活躍する馬場鹿江さんと宗田愛さんを指さした。



「二人がどうしたの?」



「頑張ってると思わないか?」



「それはスポーツだからね。勝つために頑張るんじゃないの?」



「ああ、スポーツもさ。恋愛も勝つためにみんな頑張ってるんじゃないかな?」



「どういう意味?」



何かを伝えなければ、セイヤは貞操概念逆転世界に飲み込まれてしまう。

他の草食系男子たちと同じダメな男になってしまうかもしれない。

それがダメなことなのか、良いことなのかはわからない……だけど、それは正常な状態じゃなくてやっぱり変だ。



「不器用な奴。上手く出来る奴。才能のある奴。才能の無い奴。

色んな子たちがいて、自分の得意なことをアピールして選んでもらうために頑張ってるんだよ」



文化部の女子たちが俺に向けてアピールしていたのもそういう理由なんだ。



「今日、サッカーが得意なあの子たちは、俺たちに応援してもらうために力を発揮してる。

そして、頑張ったことを褒めてほしいと思ってるんだ」



セイヤが二人の姿を追いかける。



「お前は彼女たちに応援してほしいと言われて、ここにいるんだろ?」



「それは……怖いと思う前だったから」



「確かにそういう面だけで見れば、女子は怖いかもしれない。

だけど、まだわからないから迷ってるってことだろ?



なら、もっと女子を知ればいい。



頑張ってるところも。

可愛いところも。

どんな風に考えてるのかも。



スケベなことを考えて男子に興味があって、襲ってしまいたくなる衝動を抱えた彼女たちを知ればいい。
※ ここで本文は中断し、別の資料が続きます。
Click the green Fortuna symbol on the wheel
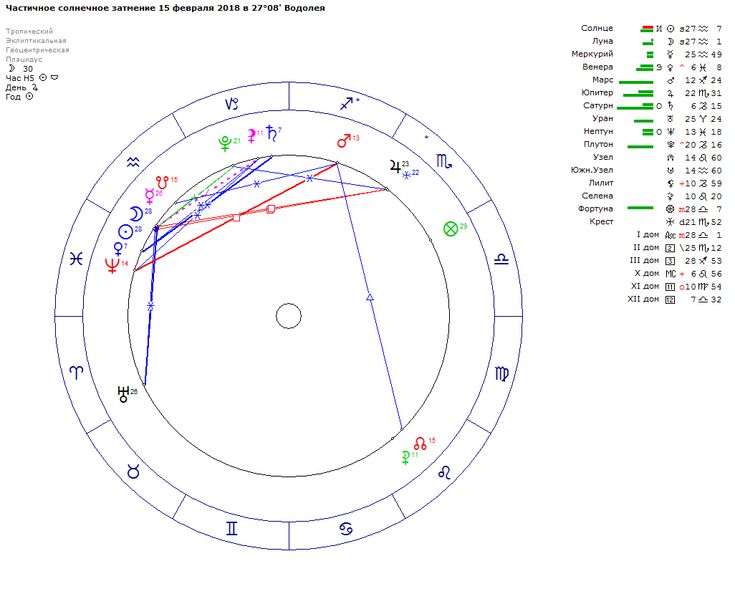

みんな、お前に選んでほしいと思ったから、頑張ってる姿を見てほしいはずだ」



俺は立ち上がる。



「宗田さん!馬場さん頑張れ!!!」



声援を送る。



他の男子は誰も応援などしない。

他の高校の女子達は、男子である俺が大きな声を出したことで驚いた視線を向ける。



俺の声が届いたからか、宗田さんは拳を突き上げた。

馬場は真っ赤な顔をして、走り抜けた。



反応は違うけど、二人の動きが見違えるほどよくなった。



「なぁ、俺たちは男で、彼女たちは女性として男を求めている。それは当たり前のことで気持ち悪いことじゃないと思うんだ」



俺は伝えたいことを伝えて、大きな声で声援を送くることに専念した。



「……やっぱり……ヨルは面白いね。女子なんかより、ヨルの側にいる方が僕は面白いと思っちゃうよ」



セイヤが独り言を呟いていたが、俺は声援を送ることに集中していて聞こえなかった。